**Passage to read:**
☆ ☆ ☆
He didn't mean your personal property. He was talking about economic property, capital, property used to exploit labour. The right, given by the state, for a person to use property to hire and exploit labour.

It is theft because of 'surplus value', because the worker has to produce more than they are paid for. Socialists consider that surplus value to be theft, it should belong to the worker who produced it. That is what socialism is all about, worker ownership, workers earn the full fruits of their labour, what they produce is theirs. It is capitalists who take your personal property.


Property rights are a controversial, theoretical construct in economics for determining how a resource is used, and who owns that resource - government, collective bodies, or by individuals.[1] Property rights can be viewed as an attribute of an economic good. This attribute has four broad components[2] and is often referred to as a bundle of rights[3][4]:


Property rights (economics)

I keep saying this, but it is so important to understand what these terms mean instead of assuming, they hardly ever mean what you would first think they do.


Here’s where there is the most confusion about socialism. Those who really do benefit from capitalism will lie and tell you that under socialism you can’t have your own PERSONAL property. You can’t own your own home or your own boat, etc.

The truth is that your personal property—what you need to enjoy a secure and comfortable life—is a lot safer under socialism than under capitalism....
☆ ☆ ☆
**Task inputs:**

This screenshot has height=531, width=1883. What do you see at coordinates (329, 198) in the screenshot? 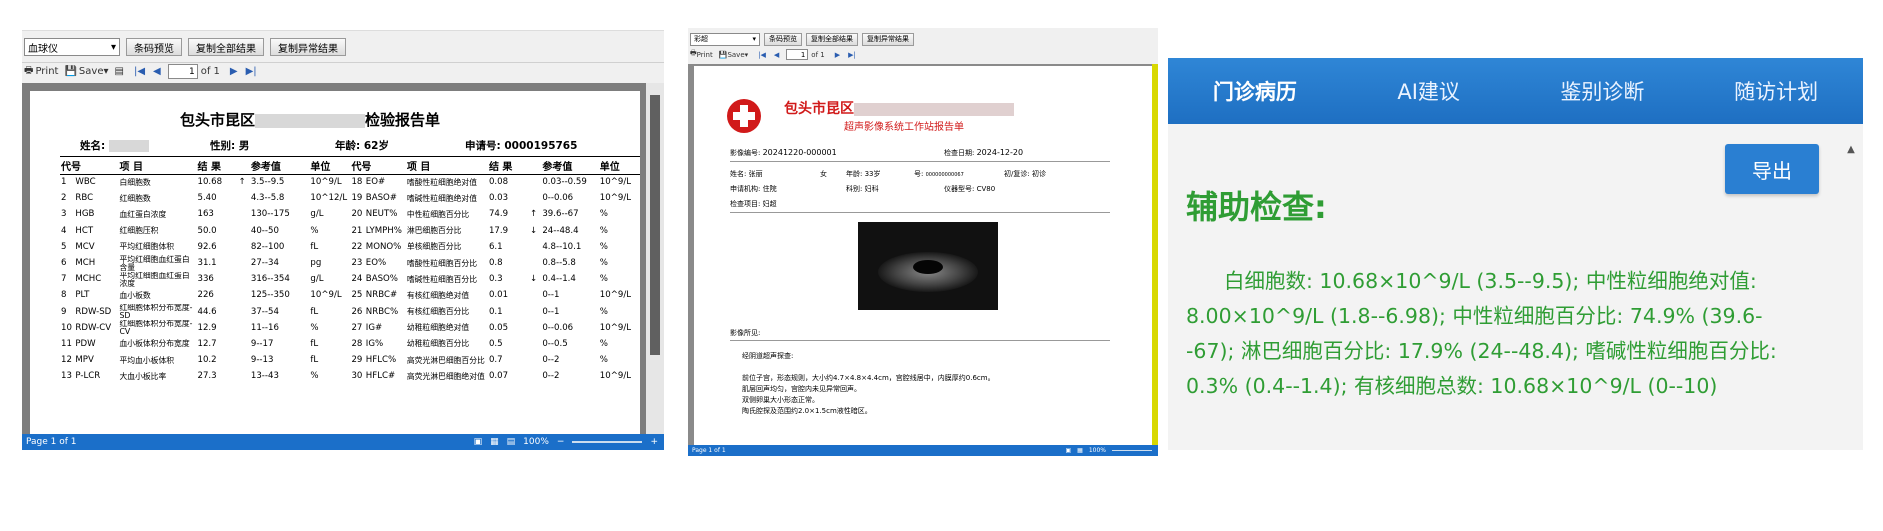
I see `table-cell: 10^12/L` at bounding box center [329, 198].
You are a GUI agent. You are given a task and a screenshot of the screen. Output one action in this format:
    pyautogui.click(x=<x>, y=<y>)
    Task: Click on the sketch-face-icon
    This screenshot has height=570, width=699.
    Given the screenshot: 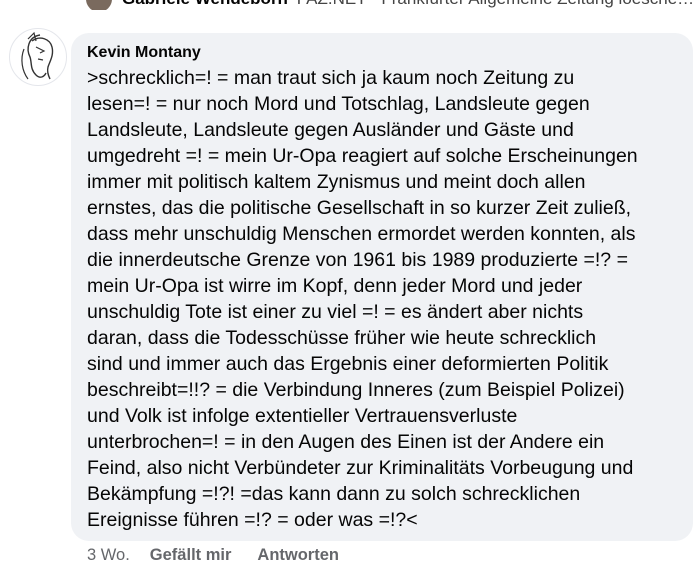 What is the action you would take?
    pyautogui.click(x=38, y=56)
☆ ☆ ☆
**Task instructions:**
1. Convert everything in the records from the line containing "You are a GUI" down to the line containing "This screenshot has height=570, width=699." into a Markdown table with the columns Row and Line, omitting blank lines.
2. Continue the passage on socialism and property rights from its final sentence.
The records are unrelated to the text.

**Exercise answers:**
1.
| Row | Line |
|---|---|
| 1 | You are a GUI agent. You are given a task and a screenshot of the screen. Output one action in this format: |
| 2 |     pyautogui.click(x=<x>, y=<y>) |
| 3 |     Task: Click on the sketch-face-icon |
| 4 |     This screenshot has height=570, width=699. |

2.
....What capitalism does protect big-time is capital—that is, the kind of private property that is used to exploit workers and create profits. That’s why the capitalist government was so quick to bail out the banks and corporations when they were facing bankruptcy. It has now spent trillions of the workers’ money to save the corporations and banks that exploit them.


Capitalism, socialism & personal property


edit on 1/20/2013 by ANOK because: (no reason given)


And your insistance on correct definitions is exactly what is needed and am thrilled to learn.

A question - as you stated "the worker has to produce more than they are paid for. Socialist consider that surplus to be theft..." That 'surplus value' is what a capitalist would call profit. The 'surplus value' would be the fair market value of (for a simple value) less cost of materials and overhead and direct labor costs. So there would still be wages paid to workers and the surplus value would also be distributed to the workers. I'm trying to get a sense of this in the real world (if there is such a thing). Individual worker's wages would be different depending on skill and ability - but the 'surplus value' would be equal among all workers.

This seems eminently doable....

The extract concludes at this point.